HOUSTON – Murphree Venture Partners in mid-June launched its fifth fund, Murphree Venture Partners V LP, expected to reach between $150 million and $250 million, said Dennis Murphree, a managing general partner at the firm.
The firm plans to hold about two or three closings on the fund, the first of which is expected in late-July or early August, Murphree said. The fund will back about 20 companies in the opto electronics, telecommunications, life sciences, Internet infrastructure and semiconductor spaces. Deals will average between $5 million and $7.5 million, over several rounds, he said, adding that the firm will only enter deals at the seed- or first-round stage. “The earlier the better,” he said.
Previously, the firm raised and invested Murphree Venture Partners IV LP, capitalized at just under $20 million, Murphree said. Fund IV, which closed in October 1998, is almost completely committed to about 13 companies. Average deal sizes in that fund were near $3.5 million.
The firm decided to raise a larger fund to take advantage of all the pre-emptive rights to which it is entitled, investments it could not make previously due to a lack of sufficient capital.
The firm’s portfolio includes companies such as E-Stamp Corp., which held an initial public offering in October 1999, Activerse, which was acquired by CMGI Inc. in April 1999, and MicroOptical Devices, which was sold to Emcore Corp. in December 1997.
In the past, the firm’s limited partners have consisted of an international sample of high-net-worth individuals and families, however a group of institutions are expected to join, accounting for a majority of the capital in the new fund.
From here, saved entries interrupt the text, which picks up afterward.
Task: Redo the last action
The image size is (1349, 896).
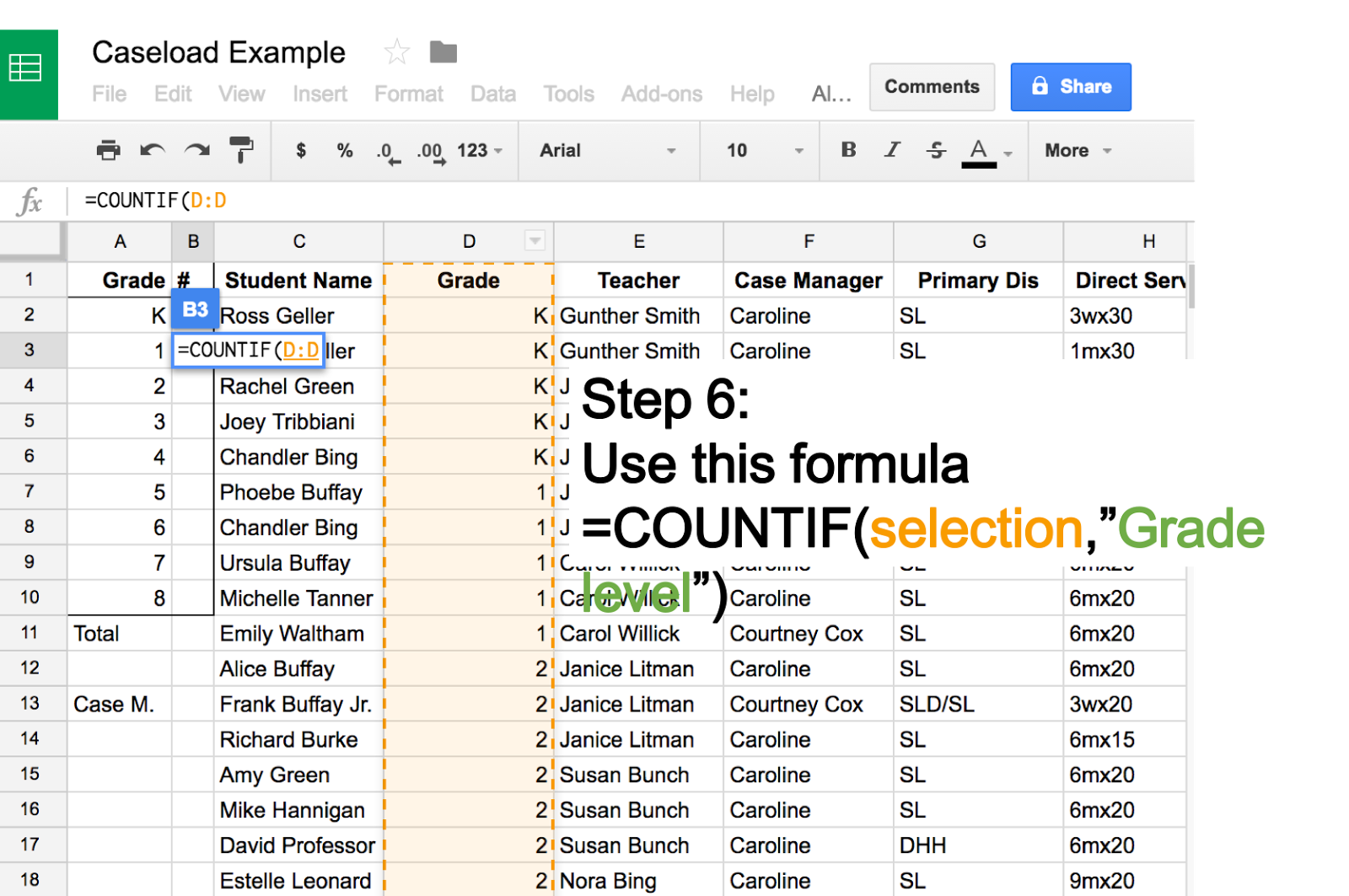Action: (x=195, y=150)
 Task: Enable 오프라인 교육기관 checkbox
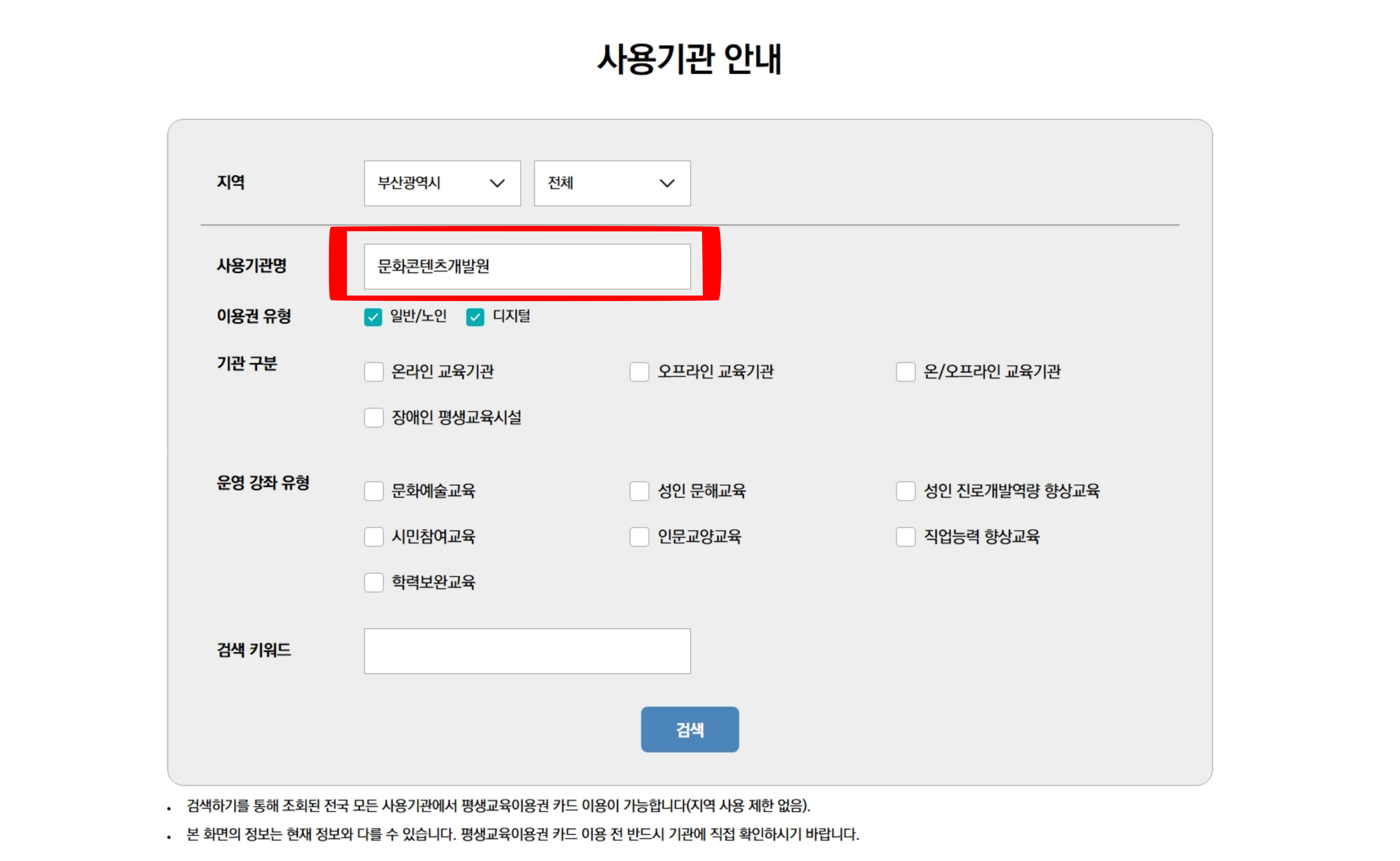coord(639,372)
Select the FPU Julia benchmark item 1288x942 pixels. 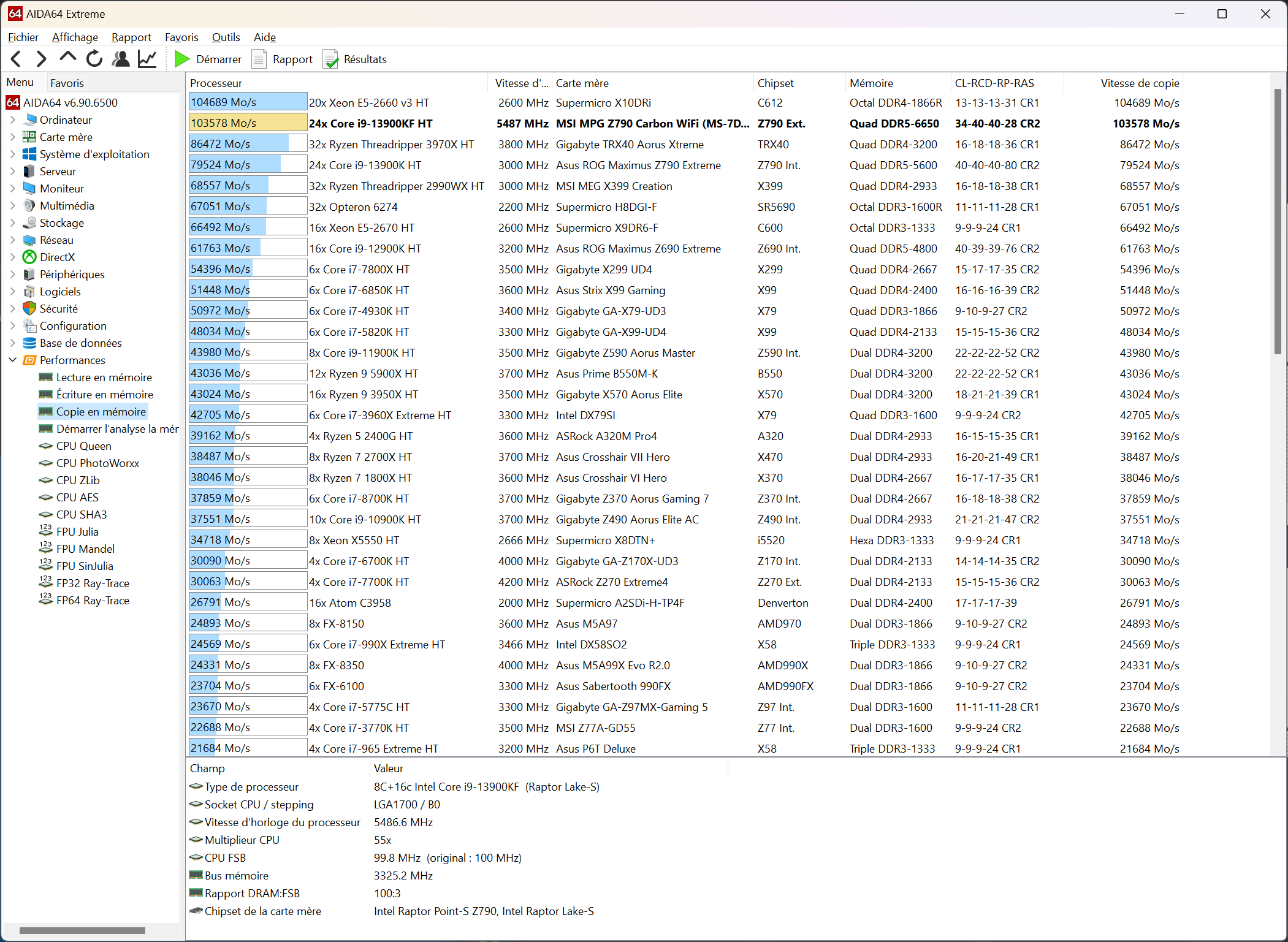point(77,532)
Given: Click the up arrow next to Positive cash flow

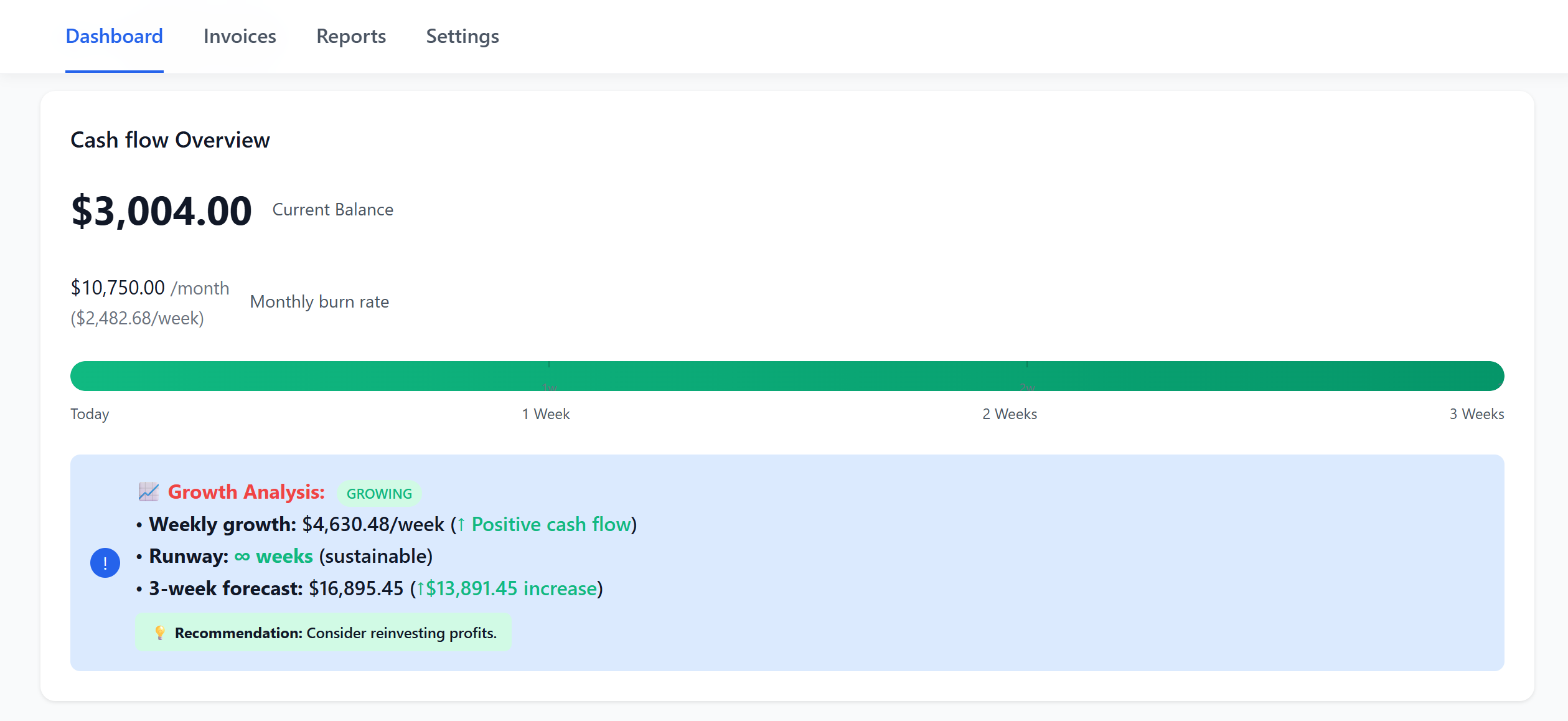Looking at the screenshot, I should 461,524.
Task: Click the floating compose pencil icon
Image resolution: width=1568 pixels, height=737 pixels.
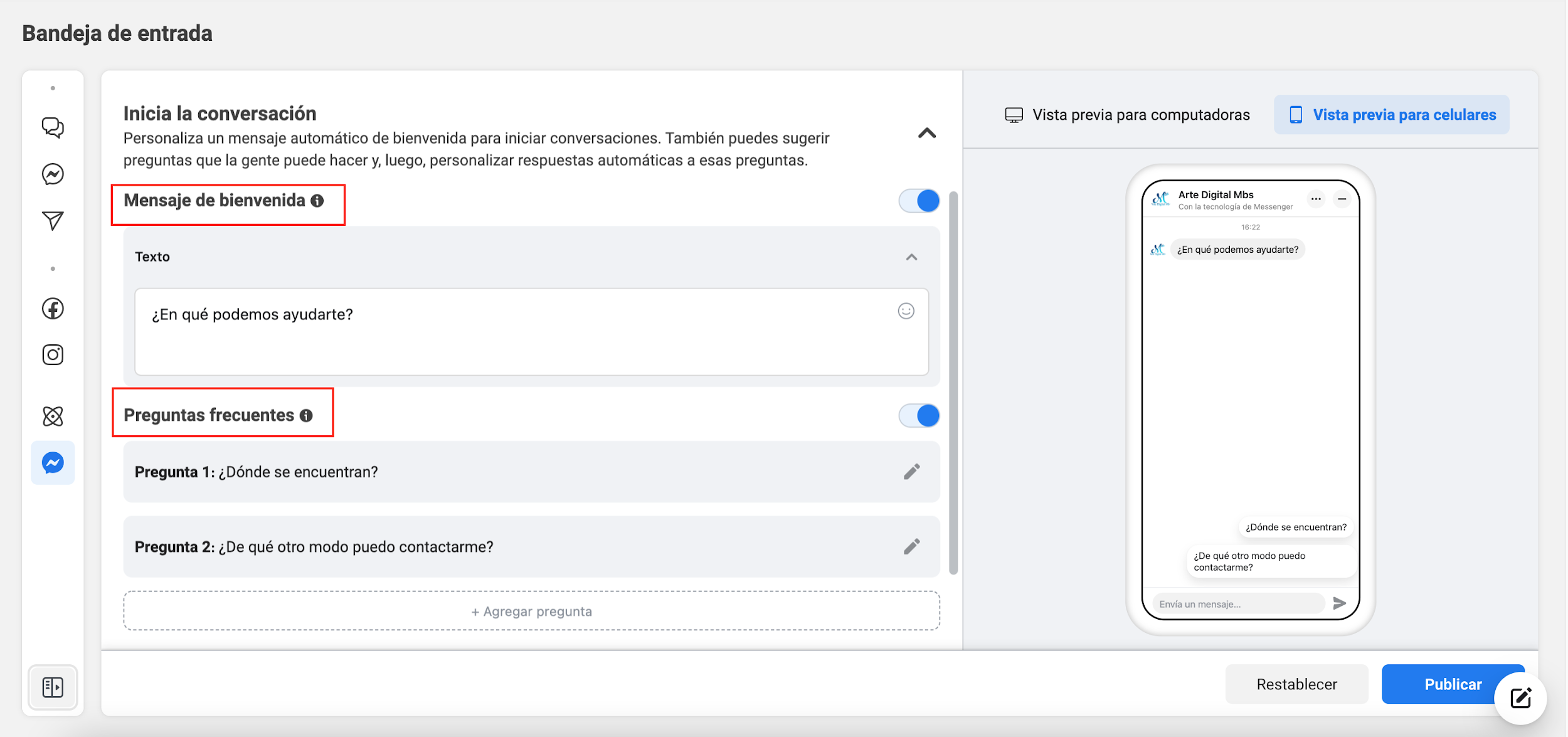Action: pyautogui.click(x=1521, y=698)
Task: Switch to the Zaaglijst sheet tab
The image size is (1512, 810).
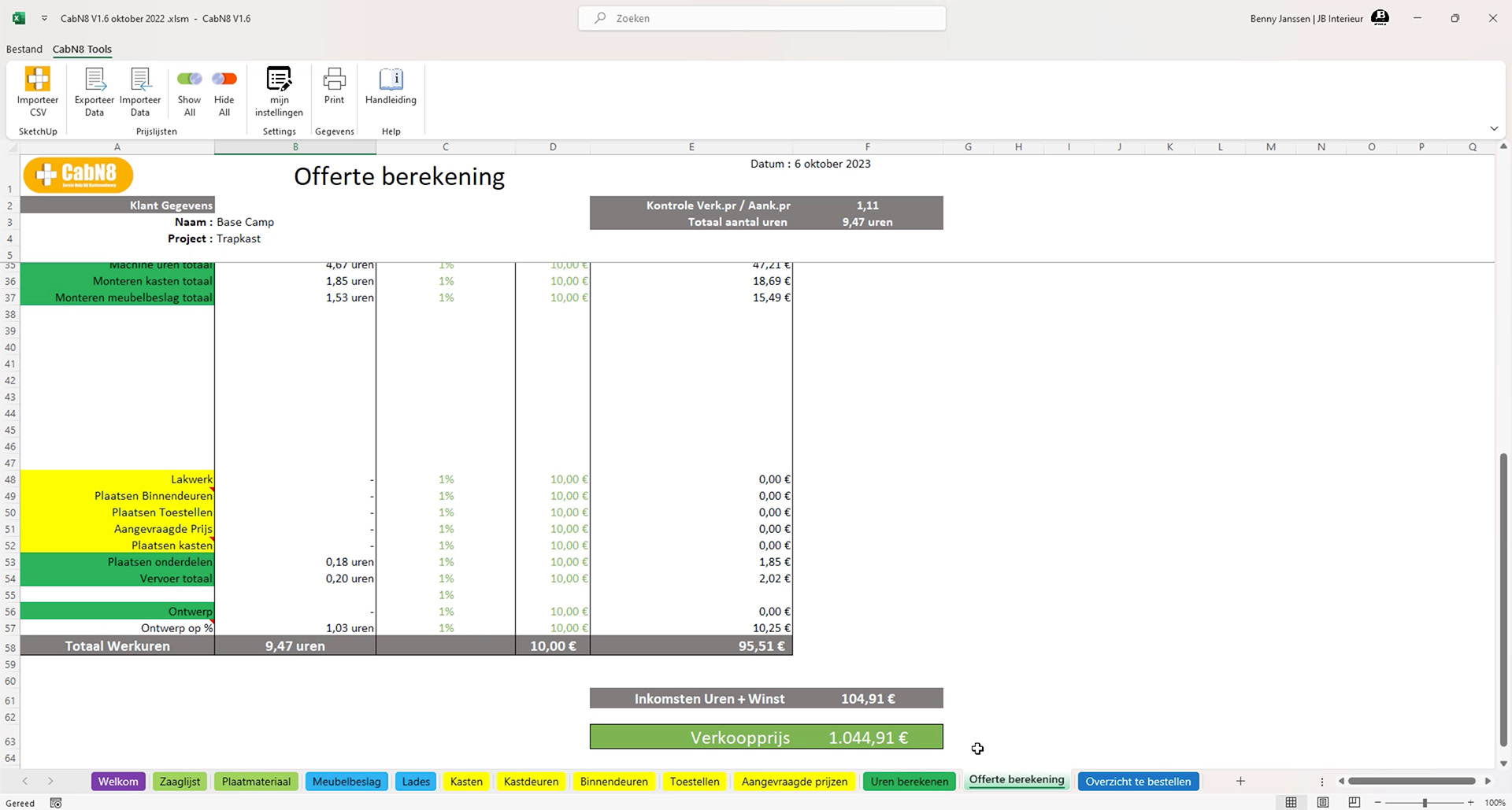Action: (x=180, y=781)
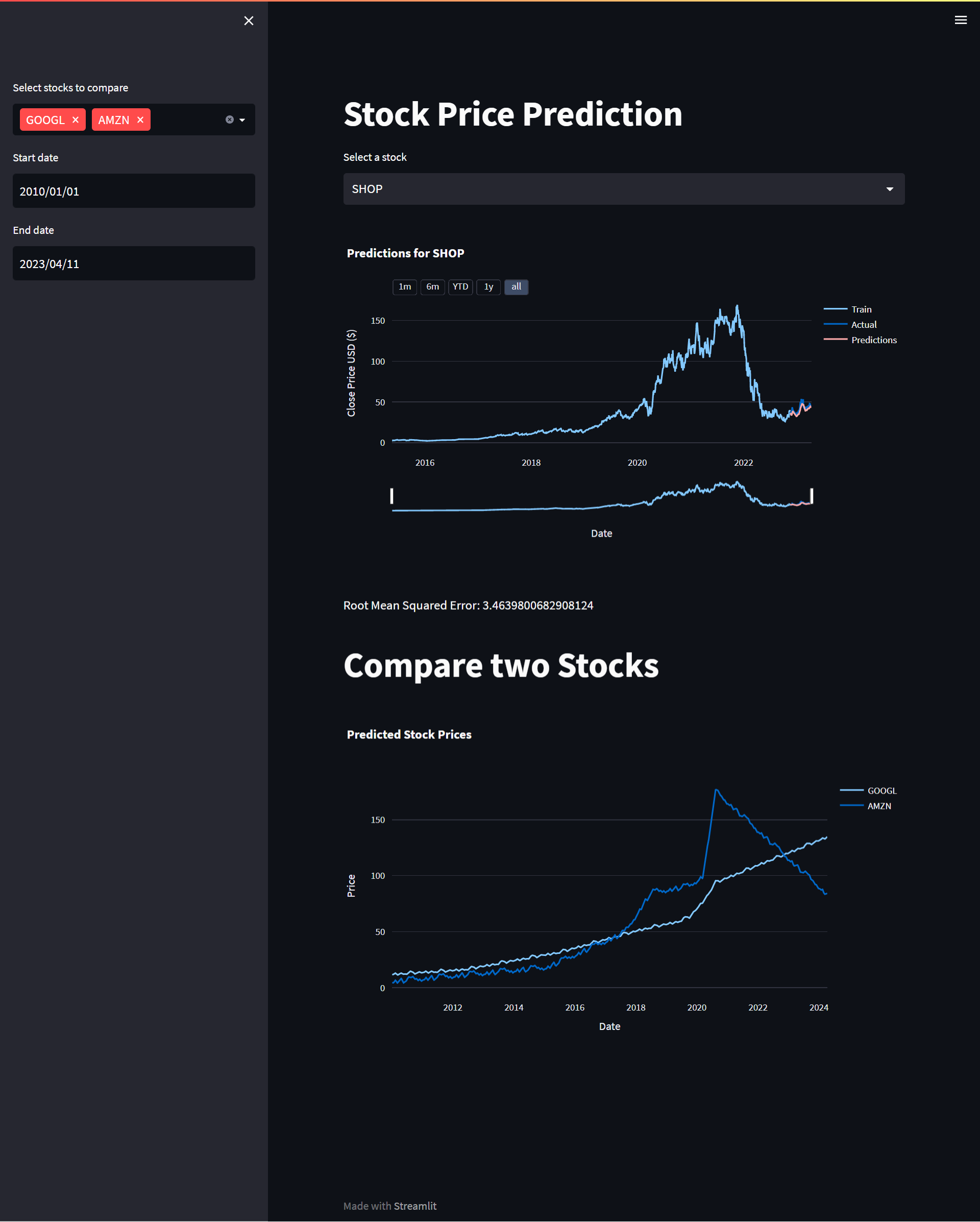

Morgan Keegan & Co. is the placement agent for the Fund V and also plans to be a limited partner in the vehicle. The firm retains a 2.5% management fee and a standard 80%/20% carried interest structure.
Founded in 1987, the firm has $85 million under management and eight partners spread among four offices: Murphree, L. Marty Fluke and John Dennis are based in Houston; Geoffrey Tudor, William Rice and Alan Moore are based in Austin, Texas; Thomas Stephenson is based in Albuquerque, New Mexico; and Elliot Boullion is based in Boulder, Colorado.
Murphree Venture Partners prefers to be the lead investor when backing companies based near the locations in which the firm has offices, but will make passive co-investments in deals in other parts of the country, Murphree said.
The firm plans to expand to Atlanta and Dallas, and intends to hire a fourth partner in Austin in time to invest the new fund, Murphree said.